I AM THAT AM I è lo spettacolo conclusivo del percorso di indagine di Kinkaleri su “Le Serve” di Jean Genet avviato con la performance IO MENTO (2009) e con la conferenza/spettacolo TU DICI? (2010).
Piersandra Di Matteo – Nell’inesorabilità di una bocca chiusa
in Effetti di ventriloquio. La scena contemporanea oltre il sentire le voci
Con il ventriloquio la scena si è spostata altrove, nell’incavo tra la bocca e la gola, lì dove si esercitano i limiti della carne: la voce catturata nell’inesorabilità di una bocca chiusa, incubata nel corpo della performer – una sorta di retrocessione del modus loquendi («da un dentro a un dentro») – trasforma la scena in uno spazio acustico abitato da altre presenze, quelle previste dal dramma: le sorelle Lemercier appaiono ora nella loro consistenza di fantasmi acustici, catturate nel taglio tra un interno e un esterno che agita il mondo volatile della percezione. È un modo per assumere in pieno viso la questione del testo: l’intento è quello di marginalizzare, stratificare e sovvertire la sua funzione di perno delle logiche di senso dell’azione scenica. Il ventriloquio serve a produrre faglie d’inquietudine nell’apparato che fonda il teatro di parola e la sua tradizione, facendo piazza pulita della prestazione attoriale centrata sulla voce come suggello del suo funzionamento […].
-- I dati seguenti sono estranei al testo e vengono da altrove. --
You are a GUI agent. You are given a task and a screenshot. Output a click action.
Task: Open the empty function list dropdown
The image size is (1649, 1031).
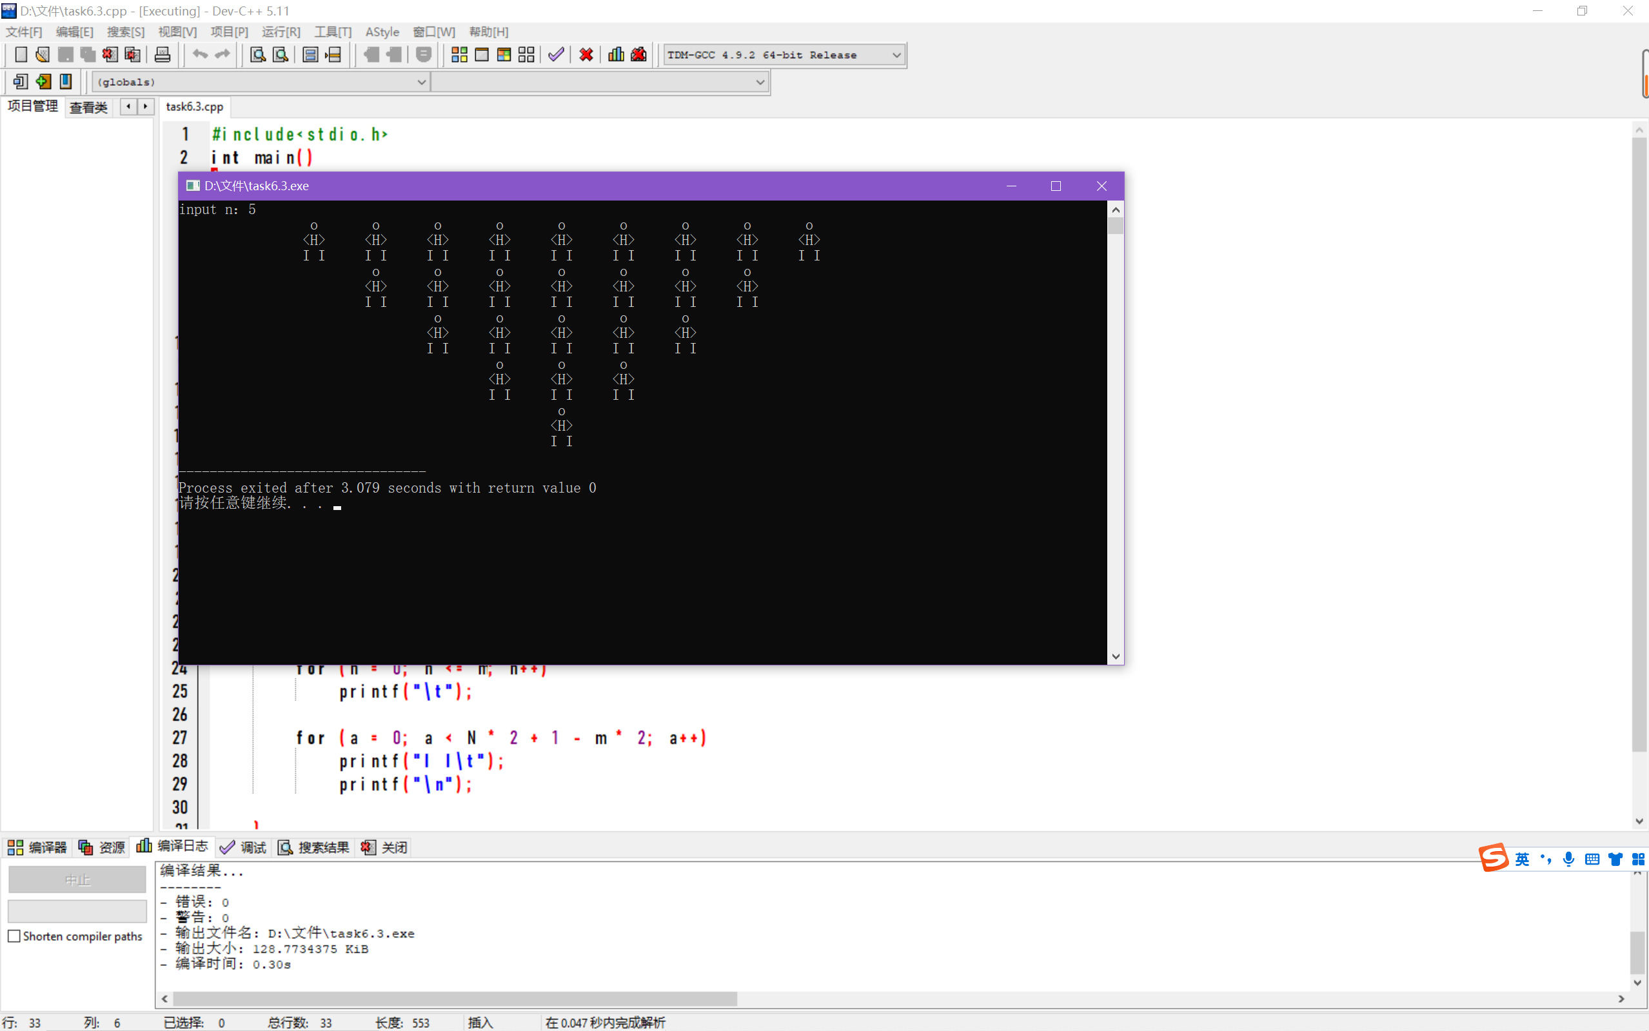(x=760, y=82)
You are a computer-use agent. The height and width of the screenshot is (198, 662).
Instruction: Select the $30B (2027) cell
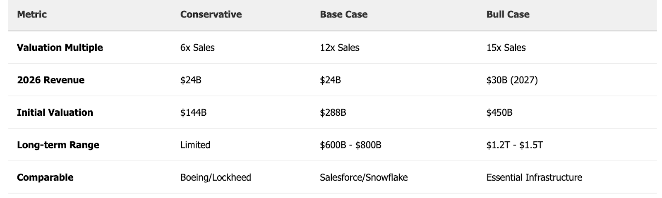click(512, 80)
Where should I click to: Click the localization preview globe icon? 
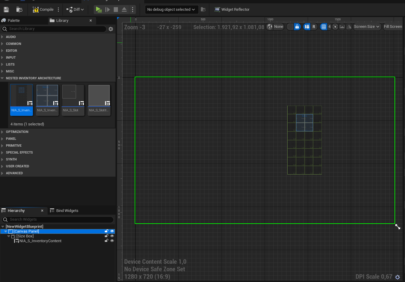pos(270,27)
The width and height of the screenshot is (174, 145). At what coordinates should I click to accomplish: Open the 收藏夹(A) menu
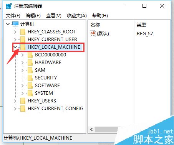pyautogui.click(x=77, y=16)
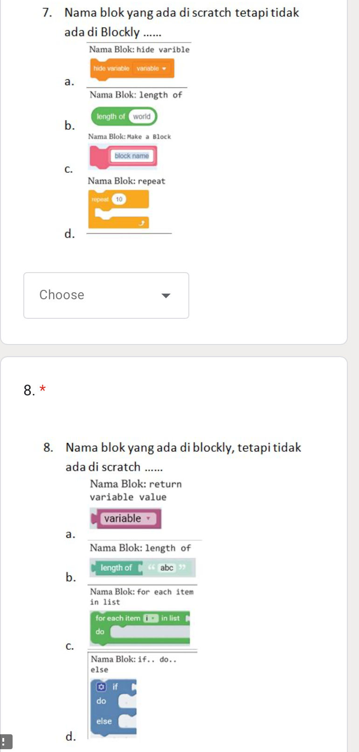Click the Nama Blok repeat label
The height and width of the screenshot is (752, 359).
[x=126, y=181]
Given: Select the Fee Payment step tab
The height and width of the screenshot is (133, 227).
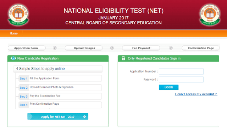Looking at the screenshot, I should click(141, 48).
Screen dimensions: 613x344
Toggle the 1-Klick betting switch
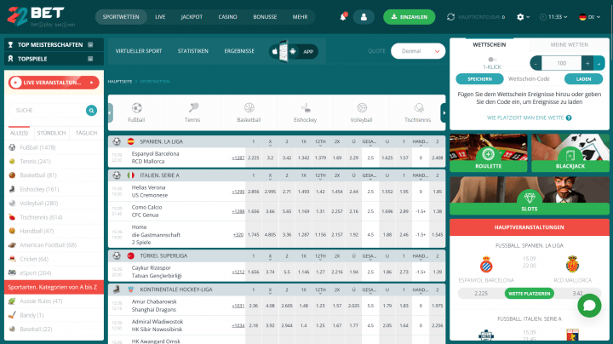(491, 59)
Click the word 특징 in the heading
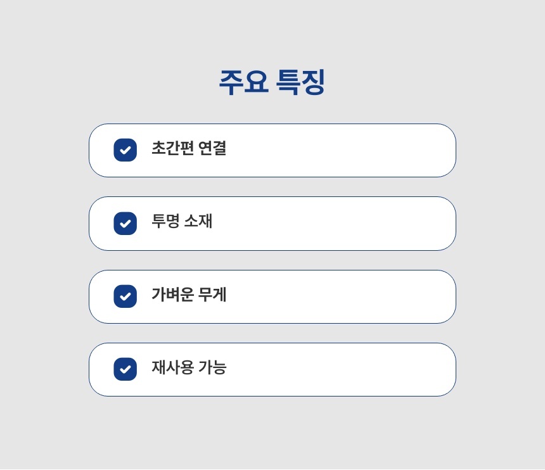Viewport: 545px width, 470px height. (301, 82)
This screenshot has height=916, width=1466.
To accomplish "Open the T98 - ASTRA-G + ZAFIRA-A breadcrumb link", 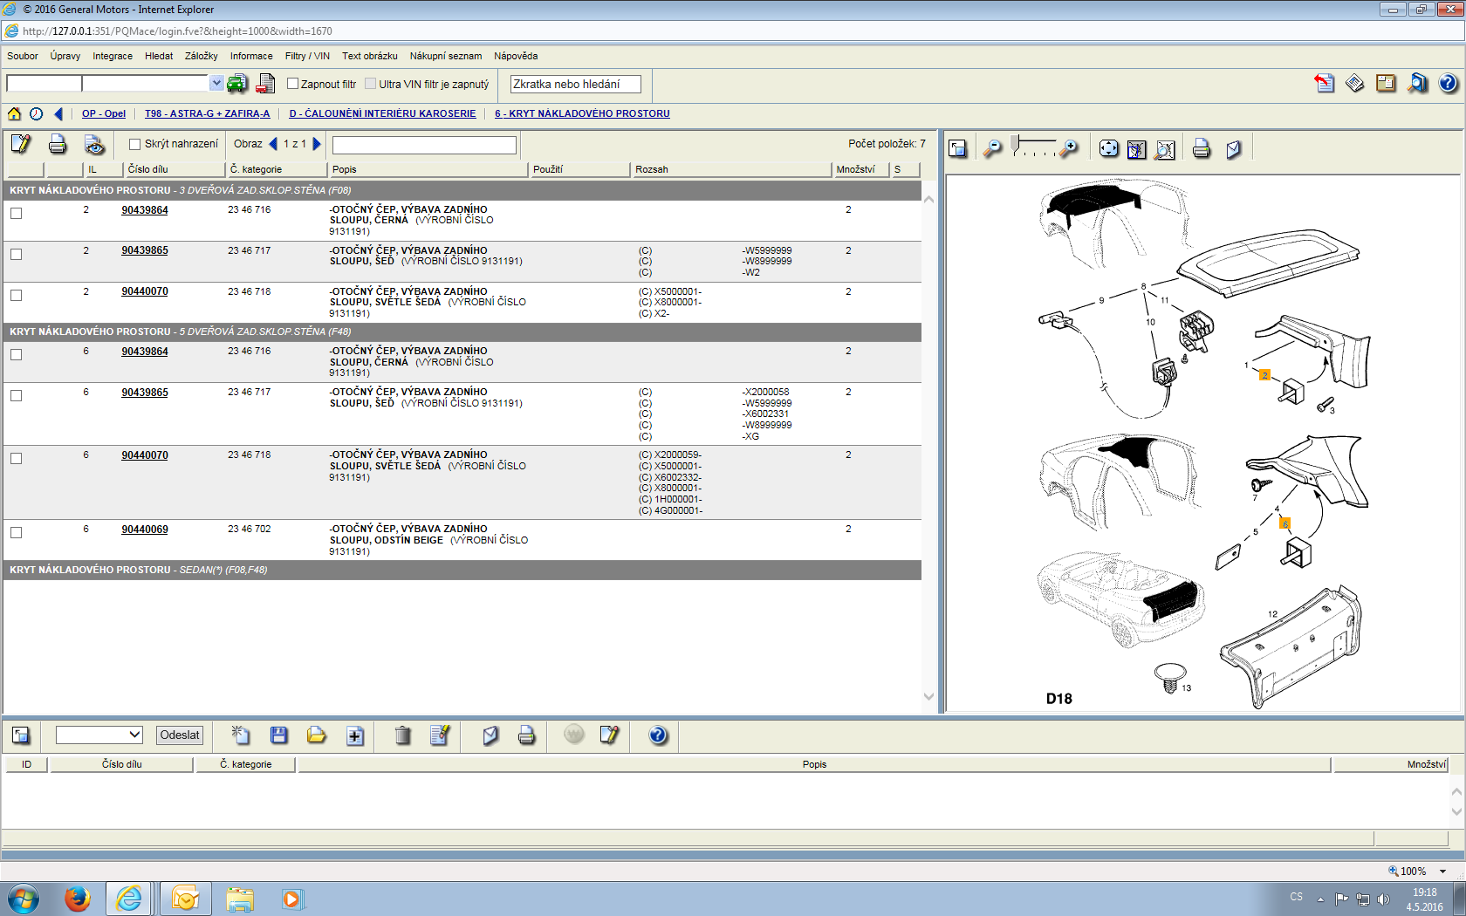I will click(207, 113).
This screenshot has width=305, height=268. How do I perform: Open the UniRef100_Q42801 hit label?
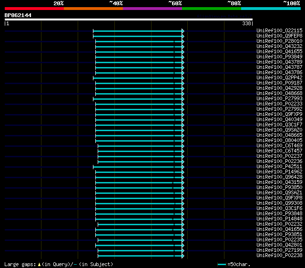tap(279, 245)
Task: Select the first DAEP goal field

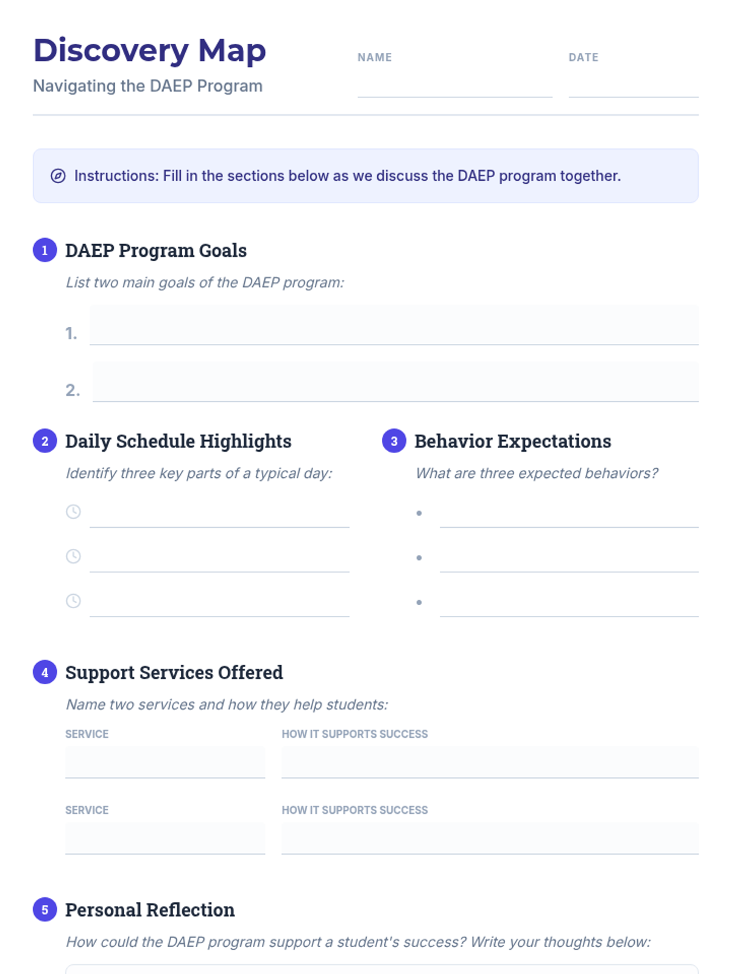Action: pyautogui.click(x=394, y=326)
La formazione toscana dimostra di voler mettere alla prova proprio la natura “doppiamente teatrale” dell’opera, ma non si accontenta del suo doppio fondo di finzione che guarda al doppio fondo del teatro, e mette in moto ulteriori depistaggi attraverso una serie di inganni acustici. Si misura con i mulinelli d’apparenza che imprigionano Claire e Solange, ne sfrutta le stratificazioni finzionali, per alterare il piano delle evidenze in un orizzonte di valori che convocano separazione, opacità, alterità […]. Ma nella partitura dei gesti ordinari un’azione più delle altre risulta significativa, è quando l’attrice-ventriloqua, scatoletta di cerone nero alla mano, inizia a colorarsi lembi di pelle scoperta: le braccia, le dita, il taglio della bocca chiusa. È un’operazione di cancellazione del corpo che progressivamente riconsegna la presenza al buio incavo della bocca. È come se il soggetto parlante nel suo complesso venisse inghiottito, risucchiato dal pertugio buccale come lo scarico del lavandino nel famoso dipinto di Francis Bacon.